イリヤの母親は少しでも子どもの近くにいたいという一心でモスクワに移るが、居住許可を持っていないため、あらゆる場を点々とする。公衆トイレでの寝泊まりから心ある者の庭先でのキャンプ、あるいは見知らぬ者の家。何度も通報される辛い日々が続いた。イリヤは母の執拗なまでの愛が精神的に負担でもあり、また母親の存在がすべてでもあった。後に母親に記憶を留めるよう頼み、ノートいっぱいに回顧録が書かれた。これをもとにした作品は、最もエモーショナルなインスタレーションとなったのだ。
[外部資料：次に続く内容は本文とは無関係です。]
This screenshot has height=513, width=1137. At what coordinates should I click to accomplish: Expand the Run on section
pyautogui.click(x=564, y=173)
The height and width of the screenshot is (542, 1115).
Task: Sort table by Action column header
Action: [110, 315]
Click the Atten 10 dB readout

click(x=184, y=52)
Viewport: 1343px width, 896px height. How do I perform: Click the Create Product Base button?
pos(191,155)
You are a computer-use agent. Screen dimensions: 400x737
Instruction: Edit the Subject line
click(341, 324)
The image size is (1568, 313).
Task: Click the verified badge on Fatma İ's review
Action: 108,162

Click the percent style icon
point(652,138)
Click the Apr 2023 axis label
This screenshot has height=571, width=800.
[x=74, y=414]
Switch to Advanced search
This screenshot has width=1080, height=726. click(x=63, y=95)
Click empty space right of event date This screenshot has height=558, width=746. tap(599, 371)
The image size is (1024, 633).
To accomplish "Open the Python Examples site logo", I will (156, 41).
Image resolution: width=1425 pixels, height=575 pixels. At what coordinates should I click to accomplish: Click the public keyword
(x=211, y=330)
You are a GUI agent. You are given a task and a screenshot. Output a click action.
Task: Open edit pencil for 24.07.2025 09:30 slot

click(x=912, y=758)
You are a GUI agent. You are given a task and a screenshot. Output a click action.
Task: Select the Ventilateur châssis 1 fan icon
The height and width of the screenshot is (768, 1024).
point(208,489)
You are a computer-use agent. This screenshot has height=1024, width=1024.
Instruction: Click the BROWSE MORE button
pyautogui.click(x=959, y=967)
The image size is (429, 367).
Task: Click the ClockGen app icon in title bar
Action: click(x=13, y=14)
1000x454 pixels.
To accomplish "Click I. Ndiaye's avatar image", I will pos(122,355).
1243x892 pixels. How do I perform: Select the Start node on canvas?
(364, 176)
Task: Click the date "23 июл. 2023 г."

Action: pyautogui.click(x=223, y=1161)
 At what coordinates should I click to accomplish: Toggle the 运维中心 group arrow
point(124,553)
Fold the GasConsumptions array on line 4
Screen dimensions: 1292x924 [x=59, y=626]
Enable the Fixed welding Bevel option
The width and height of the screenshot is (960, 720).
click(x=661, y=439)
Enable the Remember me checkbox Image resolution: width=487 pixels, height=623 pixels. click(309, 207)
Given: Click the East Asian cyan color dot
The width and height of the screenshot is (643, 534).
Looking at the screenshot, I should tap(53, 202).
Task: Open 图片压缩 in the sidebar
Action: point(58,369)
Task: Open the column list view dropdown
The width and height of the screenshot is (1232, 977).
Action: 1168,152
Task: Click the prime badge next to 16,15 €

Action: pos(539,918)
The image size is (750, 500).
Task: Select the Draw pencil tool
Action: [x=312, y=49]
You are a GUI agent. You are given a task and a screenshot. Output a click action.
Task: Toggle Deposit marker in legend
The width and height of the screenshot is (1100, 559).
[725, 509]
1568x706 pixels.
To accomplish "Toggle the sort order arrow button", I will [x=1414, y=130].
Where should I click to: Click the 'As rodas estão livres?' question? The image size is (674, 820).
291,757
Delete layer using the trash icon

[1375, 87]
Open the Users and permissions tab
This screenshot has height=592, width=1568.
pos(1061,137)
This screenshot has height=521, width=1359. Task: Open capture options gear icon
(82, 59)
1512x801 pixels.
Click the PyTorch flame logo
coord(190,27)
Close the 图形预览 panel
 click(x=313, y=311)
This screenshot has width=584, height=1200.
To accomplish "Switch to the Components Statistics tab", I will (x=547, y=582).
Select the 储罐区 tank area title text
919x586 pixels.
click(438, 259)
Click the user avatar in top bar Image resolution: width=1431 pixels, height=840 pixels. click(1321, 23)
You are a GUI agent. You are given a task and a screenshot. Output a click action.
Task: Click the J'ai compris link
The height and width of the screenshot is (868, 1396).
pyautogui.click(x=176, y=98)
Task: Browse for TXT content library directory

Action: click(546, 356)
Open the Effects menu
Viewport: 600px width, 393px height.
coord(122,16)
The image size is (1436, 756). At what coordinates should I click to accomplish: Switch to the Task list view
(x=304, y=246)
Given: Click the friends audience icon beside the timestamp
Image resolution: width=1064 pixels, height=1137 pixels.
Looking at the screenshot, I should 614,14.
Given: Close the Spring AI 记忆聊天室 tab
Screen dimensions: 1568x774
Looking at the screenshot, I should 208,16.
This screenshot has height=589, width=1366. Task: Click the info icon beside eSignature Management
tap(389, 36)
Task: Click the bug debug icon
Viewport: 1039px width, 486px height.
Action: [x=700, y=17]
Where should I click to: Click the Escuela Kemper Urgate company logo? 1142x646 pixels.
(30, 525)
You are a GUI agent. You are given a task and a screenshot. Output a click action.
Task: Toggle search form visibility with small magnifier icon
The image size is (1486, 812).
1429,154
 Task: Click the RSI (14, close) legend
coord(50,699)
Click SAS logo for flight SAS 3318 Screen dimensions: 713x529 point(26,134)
またカバコフは、ソビエトの生活にある公共の顔(国家のプロパガンダのファンタジー)とドアを閉ざした個人の生活を取り上げる。作品に度々現われるドアはそのシンボルだ。「国が提供する画廊は、KGBが前衛芸術家に目を光らすためだ。しかしそこにはいつもドアがあって、それは異なる経験、異なる時空、他の人生への入り口なのだ」。
「わかる? 私はソ連を去ったのよ」と静かに語るエミリアの背後にロングアイランドの真っ青な海が太陽の光を反射し、輝いていた。